[TEXT SEGMENT]

One Family’s Intersections of Science, Place, Foodways, and Education
by Lisa L. Higgins and Katherine Haag Rogers
My son thinks he will be considered a man when he learns to make my hummus and his father’s mustard recipe1.
—Kate Haag Rogers
When families merge, they bring their stories, histories, and traditions together. This process is made especially clear as cultures and experiences mingle and collide on the family table. Cognizance of why we eat what we eat can be taught to preserve the history of the meal and shape the new narrative to be passed along as the future’s history. About two decades ago, we—Lisa Higgins and Kate Haag Rogers—joined the same family, first in courtship and later in marriage. As relationships formed and grew, we brought our own ideas about food and found that although the food was not the same our interest in it was common ground.
Our spouses are siblings, an older sister and her younger brother, who were born just north of Kansas City and moved periodically, following their father’s jobs. As they branched out, moving farther away from their roots, the Rogers family of four, our in-laws and their two children, sustained family connections with traditions, many rooted in foodways. Each time they uprooted and then resettled, the Rogers family planted a garden. When we joined them, we were drawn into this world of gardening and sharing their bounty as a matter of course. To this day, through long careers and into retirement, our family’s elders garden; they preserve, can, and freeze what they grow, and they serve these fruits of their labor. Their two-car garage serves as a modern root cellar, home to full freezers and a bank of shelves lined with rows and rows of jars: jellies, jams, vegetables, pickles, relishes, and more. These homegrown and preserved foods have found their way to the tables of their children’s families and, with them, the stories about these food traditions.
We quickly learned, usually around a dinner table, that there are family legends about the processes and products of the Rogers’ family gardens—the good, the bad, and the infamous “canned patty pan squash.” These stories, and the annual reports from the garden, serve as the basis for many communications. They are told at family gatherings and at the table with the grandchildren. These stories are the second preserving of the fruits of the elders’ labor. We, the newcomers to the family, also came into the fold with our own family foodways from the Mid-South and Upper Midwest. We, too, came from families who moved away from our families’ roots to follow our fathers’ careers. The array of traditions has merged, emerged, and evolved in our individual homes and at our collective gatherings at holidays, birthdays, weddings, and funerals. Our stories are braided with theirs in dishes old and new.

[DATA SHOWN]
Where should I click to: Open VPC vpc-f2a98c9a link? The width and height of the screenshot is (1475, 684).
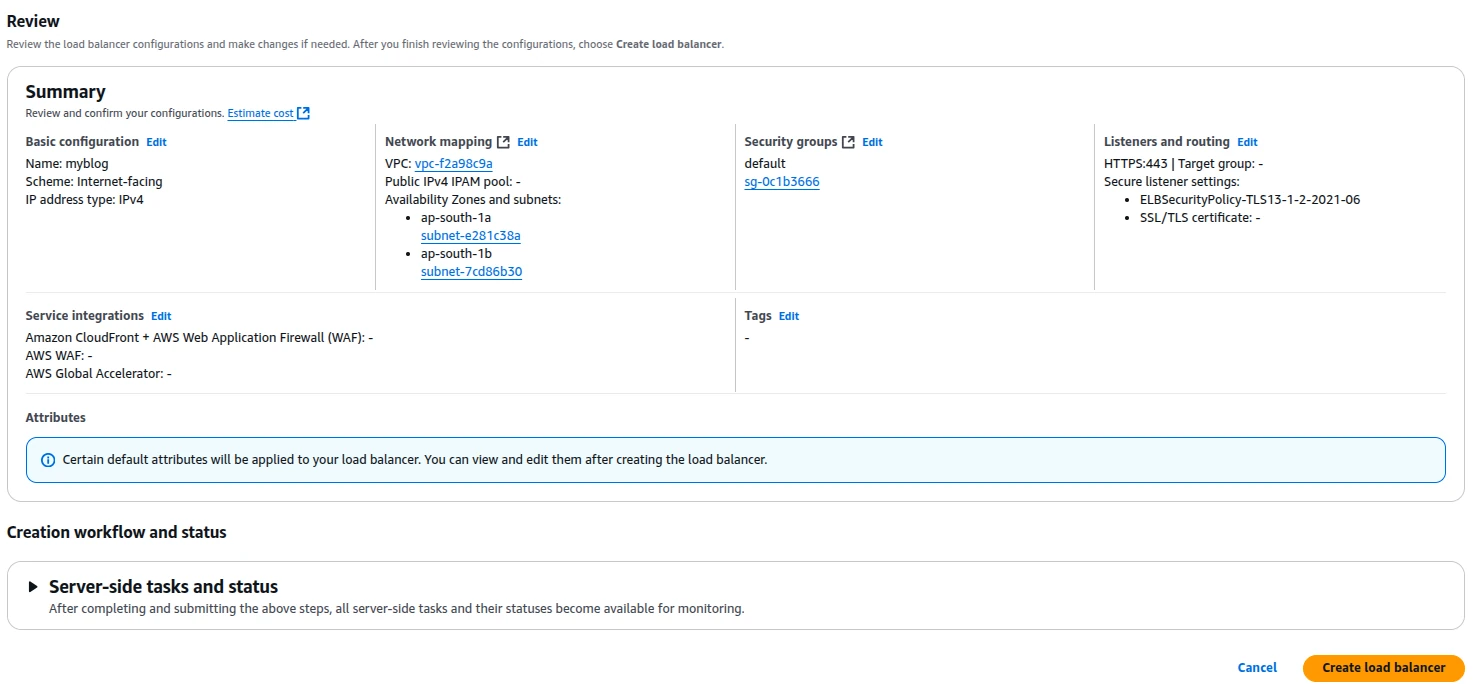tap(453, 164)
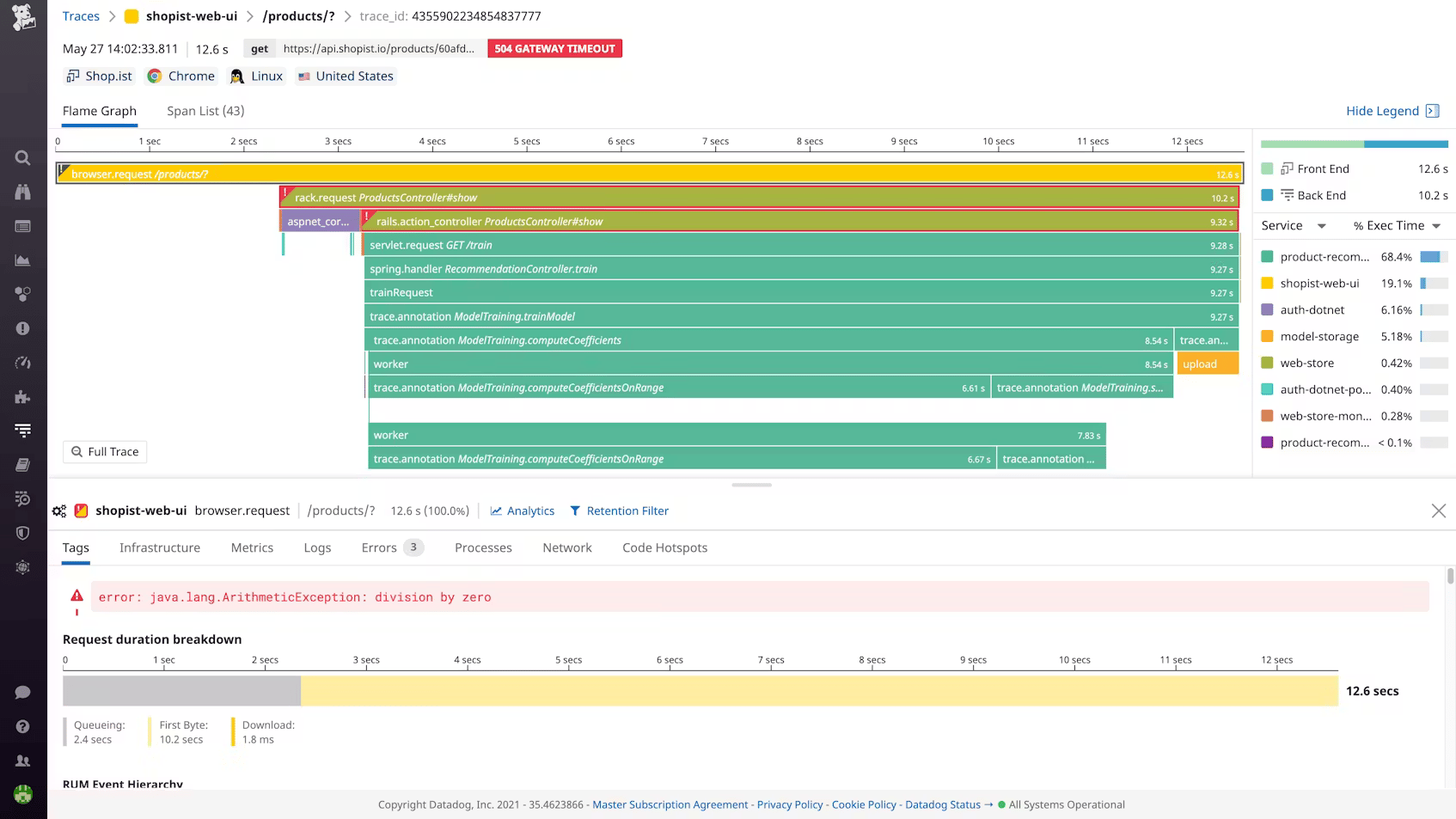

[AIM]
Copy the family foodways essay starting with "One Family’s Intersections" and going on through "father’s mustard recipe1.", replacing "hummus" with "bread" throughout.

[RESULT]
One Family’s Intersections of Science, Place, Foodways, and Education
by Lisa L. Higgins and Katherine Haag Rogers
My son thinks he will be considered a man when he learns to make my bread and his father’s mustard recipe1.